-- Start STORED DATA --

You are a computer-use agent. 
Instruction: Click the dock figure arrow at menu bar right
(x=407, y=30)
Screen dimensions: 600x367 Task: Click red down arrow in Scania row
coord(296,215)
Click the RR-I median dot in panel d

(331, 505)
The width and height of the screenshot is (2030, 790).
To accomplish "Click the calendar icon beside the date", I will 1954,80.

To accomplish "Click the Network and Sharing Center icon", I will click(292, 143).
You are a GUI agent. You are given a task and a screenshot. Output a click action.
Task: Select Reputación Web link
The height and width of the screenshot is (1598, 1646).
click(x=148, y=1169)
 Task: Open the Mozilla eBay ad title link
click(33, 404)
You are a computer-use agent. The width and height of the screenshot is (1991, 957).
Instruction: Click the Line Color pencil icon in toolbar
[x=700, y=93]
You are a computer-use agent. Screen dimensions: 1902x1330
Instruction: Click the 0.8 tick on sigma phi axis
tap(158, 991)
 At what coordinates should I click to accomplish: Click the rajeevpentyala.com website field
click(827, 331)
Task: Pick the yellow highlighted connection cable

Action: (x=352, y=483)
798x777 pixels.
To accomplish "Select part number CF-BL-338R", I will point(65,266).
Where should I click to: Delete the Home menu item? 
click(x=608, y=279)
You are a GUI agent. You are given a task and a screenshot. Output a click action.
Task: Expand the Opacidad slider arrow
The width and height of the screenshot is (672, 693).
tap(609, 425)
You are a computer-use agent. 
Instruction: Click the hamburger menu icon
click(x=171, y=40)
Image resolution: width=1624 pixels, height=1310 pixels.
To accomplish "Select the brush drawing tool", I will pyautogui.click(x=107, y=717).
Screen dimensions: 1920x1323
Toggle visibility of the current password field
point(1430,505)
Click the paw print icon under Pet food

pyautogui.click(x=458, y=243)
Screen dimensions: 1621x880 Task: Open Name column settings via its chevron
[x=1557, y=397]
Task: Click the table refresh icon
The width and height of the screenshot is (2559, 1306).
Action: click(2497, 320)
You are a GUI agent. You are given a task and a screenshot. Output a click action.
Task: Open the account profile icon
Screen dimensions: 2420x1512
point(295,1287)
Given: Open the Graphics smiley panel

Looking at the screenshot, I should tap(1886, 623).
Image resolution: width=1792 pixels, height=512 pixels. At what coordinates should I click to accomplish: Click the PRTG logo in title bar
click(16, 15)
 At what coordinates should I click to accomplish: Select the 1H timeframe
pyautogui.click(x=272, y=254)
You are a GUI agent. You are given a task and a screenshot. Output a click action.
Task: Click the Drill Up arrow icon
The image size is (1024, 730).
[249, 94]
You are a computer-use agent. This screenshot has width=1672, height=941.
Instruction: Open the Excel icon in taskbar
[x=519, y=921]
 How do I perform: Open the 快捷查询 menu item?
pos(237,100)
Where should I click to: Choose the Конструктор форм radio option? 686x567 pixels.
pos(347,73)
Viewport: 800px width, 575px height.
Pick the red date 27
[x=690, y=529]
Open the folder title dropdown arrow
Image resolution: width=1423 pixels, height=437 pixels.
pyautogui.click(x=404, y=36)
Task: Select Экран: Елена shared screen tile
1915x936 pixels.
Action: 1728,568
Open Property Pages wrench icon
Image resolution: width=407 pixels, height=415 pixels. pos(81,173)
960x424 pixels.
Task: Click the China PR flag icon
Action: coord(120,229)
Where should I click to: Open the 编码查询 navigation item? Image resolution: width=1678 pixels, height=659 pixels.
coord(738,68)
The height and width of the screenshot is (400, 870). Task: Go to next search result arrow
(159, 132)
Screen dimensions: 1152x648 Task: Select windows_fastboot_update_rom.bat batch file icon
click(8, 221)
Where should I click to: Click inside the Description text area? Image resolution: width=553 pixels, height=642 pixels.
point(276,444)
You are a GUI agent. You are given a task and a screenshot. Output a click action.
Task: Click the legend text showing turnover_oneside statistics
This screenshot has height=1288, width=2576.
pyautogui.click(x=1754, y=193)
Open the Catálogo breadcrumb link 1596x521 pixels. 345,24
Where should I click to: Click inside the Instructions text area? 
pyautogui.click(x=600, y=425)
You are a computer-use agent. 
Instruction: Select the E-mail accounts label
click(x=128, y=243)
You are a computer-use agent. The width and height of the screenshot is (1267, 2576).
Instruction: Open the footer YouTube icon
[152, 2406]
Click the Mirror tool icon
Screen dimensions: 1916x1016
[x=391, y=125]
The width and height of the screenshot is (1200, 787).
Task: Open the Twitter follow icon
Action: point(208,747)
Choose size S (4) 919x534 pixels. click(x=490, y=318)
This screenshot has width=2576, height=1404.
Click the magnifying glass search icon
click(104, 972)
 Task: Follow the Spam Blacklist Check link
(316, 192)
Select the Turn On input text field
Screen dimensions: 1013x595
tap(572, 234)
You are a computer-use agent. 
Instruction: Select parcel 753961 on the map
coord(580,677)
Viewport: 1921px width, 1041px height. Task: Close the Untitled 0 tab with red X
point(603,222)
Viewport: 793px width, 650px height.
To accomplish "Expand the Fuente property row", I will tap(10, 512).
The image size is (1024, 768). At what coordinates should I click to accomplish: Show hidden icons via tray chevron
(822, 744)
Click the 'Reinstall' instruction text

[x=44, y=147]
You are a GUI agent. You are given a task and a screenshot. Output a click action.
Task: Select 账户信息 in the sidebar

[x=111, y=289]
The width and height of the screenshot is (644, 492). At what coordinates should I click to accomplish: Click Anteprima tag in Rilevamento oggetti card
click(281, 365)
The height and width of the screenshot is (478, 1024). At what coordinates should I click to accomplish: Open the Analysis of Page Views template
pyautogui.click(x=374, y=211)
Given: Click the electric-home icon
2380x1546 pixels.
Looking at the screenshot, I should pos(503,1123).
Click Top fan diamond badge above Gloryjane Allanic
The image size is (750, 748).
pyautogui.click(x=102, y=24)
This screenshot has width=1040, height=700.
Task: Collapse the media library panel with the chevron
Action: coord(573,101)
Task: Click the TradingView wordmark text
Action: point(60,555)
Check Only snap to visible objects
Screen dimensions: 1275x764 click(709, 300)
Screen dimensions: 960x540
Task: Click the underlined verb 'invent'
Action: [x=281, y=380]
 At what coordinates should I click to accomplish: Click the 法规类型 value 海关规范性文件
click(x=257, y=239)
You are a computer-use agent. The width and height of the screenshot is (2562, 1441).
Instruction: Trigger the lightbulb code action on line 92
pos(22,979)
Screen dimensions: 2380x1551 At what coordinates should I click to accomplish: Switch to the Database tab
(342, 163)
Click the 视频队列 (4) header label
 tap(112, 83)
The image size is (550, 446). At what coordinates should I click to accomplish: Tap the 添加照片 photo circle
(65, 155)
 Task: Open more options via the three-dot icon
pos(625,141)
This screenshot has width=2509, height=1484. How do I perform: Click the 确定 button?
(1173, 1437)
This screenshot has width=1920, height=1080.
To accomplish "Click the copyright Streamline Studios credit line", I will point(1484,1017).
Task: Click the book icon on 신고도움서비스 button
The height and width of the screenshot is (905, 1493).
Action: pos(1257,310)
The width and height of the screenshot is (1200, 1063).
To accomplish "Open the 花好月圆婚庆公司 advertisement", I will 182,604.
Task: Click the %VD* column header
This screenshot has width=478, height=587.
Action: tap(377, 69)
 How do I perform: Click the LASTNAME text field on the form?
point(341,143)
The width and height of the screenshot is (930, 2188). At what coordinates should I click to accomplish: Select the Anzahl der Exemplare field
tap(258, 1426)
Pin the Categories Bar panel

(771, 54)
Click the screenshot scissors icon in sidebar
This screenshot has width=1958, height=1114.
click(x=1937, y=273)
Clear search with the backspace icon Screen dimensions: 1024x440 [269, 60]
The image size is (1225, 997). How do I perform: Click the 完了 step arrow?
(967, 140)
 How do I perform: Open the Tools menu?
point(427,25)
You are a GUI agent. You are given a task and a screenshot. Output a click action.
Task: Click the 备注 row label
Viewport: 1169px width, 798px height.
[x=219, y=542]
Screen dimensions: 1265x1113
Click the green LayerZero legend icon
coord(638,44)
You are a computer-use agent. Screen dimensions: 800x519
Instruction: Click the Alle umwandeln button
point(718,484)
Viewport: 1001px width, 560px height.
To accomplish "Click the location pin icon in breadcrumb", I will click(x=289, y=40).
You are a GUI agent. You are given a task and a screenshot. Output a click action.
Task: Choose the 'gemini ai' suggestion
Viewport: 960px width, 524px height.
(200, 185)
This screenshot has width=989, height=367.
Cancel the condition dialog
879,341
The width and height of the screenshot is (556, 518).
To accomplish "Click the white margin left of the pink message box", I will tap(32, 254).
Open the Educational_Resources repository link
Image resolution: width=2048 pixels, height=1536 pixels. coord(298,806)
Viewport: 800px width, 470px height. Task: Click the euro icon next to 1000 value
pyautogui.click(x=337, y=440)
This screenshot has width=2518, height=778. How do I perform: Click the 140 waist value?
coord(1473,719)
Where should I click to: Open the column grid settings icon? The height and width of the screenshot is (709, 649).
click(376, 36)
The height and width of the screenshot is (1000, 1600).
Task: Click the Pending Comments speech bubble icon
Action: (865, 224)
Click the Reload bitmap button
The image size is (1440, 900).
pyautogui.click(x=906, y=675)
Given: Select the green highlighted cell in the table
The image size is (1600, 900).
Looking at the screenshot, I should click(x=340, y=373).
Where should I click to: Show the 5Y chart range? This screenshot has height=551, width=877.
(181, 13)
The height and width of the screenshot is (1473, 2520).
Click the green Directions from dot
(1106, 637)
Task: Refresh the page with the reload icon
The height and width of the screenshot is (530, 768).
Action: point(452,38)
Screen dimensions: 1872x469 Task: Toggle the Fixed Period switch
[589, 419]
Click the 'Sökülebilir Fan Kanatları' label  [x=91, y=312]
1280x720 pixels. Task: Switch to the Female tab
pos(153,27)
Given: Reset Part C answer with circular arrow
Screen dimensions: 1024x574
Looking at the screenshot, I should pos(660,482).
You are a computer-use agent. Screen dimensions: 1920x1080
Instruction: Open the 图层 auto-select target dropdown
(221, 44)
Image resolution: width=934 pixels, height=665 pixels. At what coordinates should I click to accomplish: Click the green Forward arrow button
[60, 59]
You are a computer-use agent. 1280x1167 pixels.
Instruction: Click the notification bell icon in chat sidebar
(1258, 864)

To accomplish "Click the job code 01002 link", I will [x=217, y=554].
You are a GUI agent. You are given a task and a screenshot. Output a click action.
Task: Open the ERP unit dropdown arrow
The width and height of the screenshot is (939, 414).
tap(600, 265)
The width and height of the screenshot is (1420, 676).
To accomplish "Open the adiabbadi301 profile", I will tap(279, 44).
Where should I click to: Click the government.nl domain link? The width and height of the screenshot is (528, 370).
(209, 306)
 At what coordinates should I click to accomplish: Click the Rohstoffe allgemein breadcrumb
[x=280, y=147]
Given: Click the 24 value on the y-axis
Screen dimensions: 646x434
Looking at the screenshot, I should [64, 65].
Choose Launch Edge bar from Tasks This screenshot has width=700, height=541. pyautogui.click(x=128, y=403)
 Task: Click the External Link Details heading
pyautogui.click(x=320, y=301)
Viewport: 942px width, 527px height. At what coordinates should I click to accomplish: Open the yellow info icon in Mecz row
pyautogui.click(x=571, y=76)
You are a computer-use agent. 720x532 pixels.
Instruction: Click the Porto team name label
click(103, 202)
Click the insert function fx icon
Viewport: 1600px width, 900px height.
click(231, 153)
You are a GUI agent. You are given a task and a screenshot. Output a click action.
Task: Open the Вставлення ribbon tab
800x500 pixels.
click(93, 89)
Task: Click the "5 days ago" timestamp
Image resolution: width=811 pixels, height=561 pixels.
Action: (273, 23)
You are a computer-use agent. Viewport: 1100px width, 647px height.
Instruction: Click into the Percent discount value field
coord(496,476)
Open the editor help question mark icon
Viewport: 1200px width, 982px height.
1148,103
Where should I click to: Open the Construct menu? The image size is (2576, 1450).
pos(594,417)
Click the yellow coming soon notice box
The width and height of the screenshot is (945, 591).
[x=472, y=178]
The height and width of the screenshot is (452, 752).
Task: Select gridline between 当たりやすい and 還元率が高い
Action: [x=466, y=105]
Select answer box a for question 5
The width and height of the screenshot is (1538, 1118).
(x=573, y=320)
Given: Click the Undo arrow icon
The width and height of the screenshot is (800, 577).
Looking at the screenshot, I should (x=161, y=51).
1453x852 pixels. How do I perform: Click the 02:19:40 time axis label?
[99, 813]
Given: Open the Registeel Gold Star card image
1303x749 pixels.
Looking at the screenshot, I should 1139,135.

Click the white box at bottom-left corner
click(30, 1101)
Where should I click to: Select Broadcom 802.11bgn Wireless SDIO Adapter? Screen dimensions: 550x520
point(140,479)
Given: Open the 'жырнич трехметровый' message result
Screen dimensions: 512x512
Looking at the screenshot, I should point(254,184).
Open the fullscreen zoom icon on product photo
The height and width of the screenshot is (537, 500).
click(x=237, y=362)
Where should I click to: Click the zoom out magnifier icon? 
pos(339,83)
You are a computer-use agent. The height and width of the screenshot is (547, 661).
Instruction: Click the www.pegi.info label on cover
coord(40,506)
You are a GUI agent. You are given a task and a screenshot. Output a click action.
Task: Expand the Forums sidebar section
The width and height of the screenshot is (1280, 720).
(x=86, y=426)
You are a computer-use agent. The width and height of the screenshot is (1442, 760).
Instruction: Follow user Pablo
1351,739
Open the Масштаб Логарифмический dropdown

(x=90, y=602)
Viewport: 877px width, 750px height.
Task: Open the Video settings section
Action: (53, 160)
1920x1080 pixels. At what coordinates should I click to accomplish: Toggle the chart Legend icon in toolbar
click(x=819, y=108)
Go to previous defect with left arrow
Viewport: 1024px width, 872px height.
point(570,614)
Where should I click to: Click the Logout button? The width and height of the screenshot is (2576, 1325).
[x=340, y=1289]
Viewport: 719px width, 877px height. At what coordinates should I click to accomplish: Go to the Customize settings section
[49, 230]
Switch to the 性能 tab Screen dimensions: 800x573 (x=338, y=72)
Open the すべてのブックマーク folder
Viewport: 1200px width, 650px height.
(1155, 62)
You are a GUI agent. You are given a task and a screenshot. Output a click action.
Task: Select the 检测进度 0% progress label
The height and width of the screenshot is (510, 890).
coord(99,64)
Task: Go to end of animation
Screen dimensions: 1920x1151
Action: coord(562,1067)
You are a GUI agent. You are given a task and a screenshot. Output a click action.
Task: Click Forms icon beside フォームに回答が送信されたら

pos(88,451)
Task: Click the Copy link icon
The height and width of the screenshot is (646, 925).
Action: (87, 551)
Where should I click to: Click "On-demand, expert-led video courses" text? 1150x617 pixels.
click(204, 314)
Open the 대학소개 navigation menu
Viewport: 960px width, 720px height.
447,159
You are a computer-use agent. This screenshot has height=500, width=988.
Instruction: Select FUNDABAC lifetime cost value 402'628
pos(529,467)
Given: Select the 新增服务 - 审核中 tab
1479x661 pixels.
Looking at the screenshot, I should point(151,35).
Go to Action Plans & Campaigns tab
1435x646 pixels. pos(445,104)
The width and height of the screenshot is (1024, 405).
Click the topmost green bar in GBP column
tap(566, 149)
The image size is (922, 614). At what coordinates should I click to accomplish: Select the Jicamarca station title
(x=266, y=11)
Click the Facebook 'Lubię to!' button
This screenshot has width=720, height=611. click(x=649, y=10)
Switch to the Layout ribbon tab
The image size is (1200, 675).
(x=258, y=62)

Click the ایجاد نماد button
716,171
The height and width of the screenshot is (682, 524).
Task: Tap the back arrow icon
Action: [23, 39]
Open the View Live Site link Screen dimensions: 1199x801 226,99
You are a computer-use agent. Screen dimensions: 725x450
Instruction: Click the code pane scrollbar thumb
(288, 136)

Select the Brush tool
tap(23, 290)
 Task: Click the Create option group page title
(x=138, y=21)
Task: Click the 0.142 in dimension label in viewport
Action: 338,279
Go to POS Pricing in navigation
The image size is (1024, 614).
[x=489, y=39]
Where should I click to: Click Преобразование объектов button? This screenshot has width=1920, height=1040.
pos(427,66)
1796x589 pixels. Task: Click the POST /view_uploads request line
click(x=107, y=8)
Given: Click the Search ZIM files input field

-- End STORED DATA --

● EXERCISE
Rewrite the stretch of the material from the line containing "Click the white box at bottom-left corner" through the line containing "Action: (53, 160)", changing "Forums" to "Settings" and leaving everything else the same.

● OUTPUT FOR THIS TASK
Click the white box at bottom-left corner
click(30, 1101)
Where should I click to: Select Broadcom 802.11bgn Wireless SDIO Adapter? Screen dimensions: 550x520
point(140,479)
Given: Open the 'жырнич трехметровый' message result
Screen dimensions: 512x512
Looking at the screenshot, I should point(254,184).
Open the fullscreen zoom icon on product photo
The height and width of the screenshot is (537, 500).
click(x=237, y=362)
Where should I click to: Click the zoom out magnifier icon? 
pos(339,83)
You are a computer-use agent. The height and width of the screenshot is (547, 661).
Instruction: Click the www.pegi.info label on cover
coord(40,506)
You are a GUI agent. You are given a task and a screenshot. Output a click action.
Task: Expand the Settings sidebar section
The width and height of the screenshot is (1280, 720).
(x=86, y=426)
You are a computer-use agent. The width and height of the screenshot is (1442, 760).
Instruction: Follow user Pablo
1351,739
Open the Масштаб Логарифмический dropdown

(x=90, y=602)
Viewport: 877px width, 750px height.
Task: Open the Video settings section
Action: (53, 160)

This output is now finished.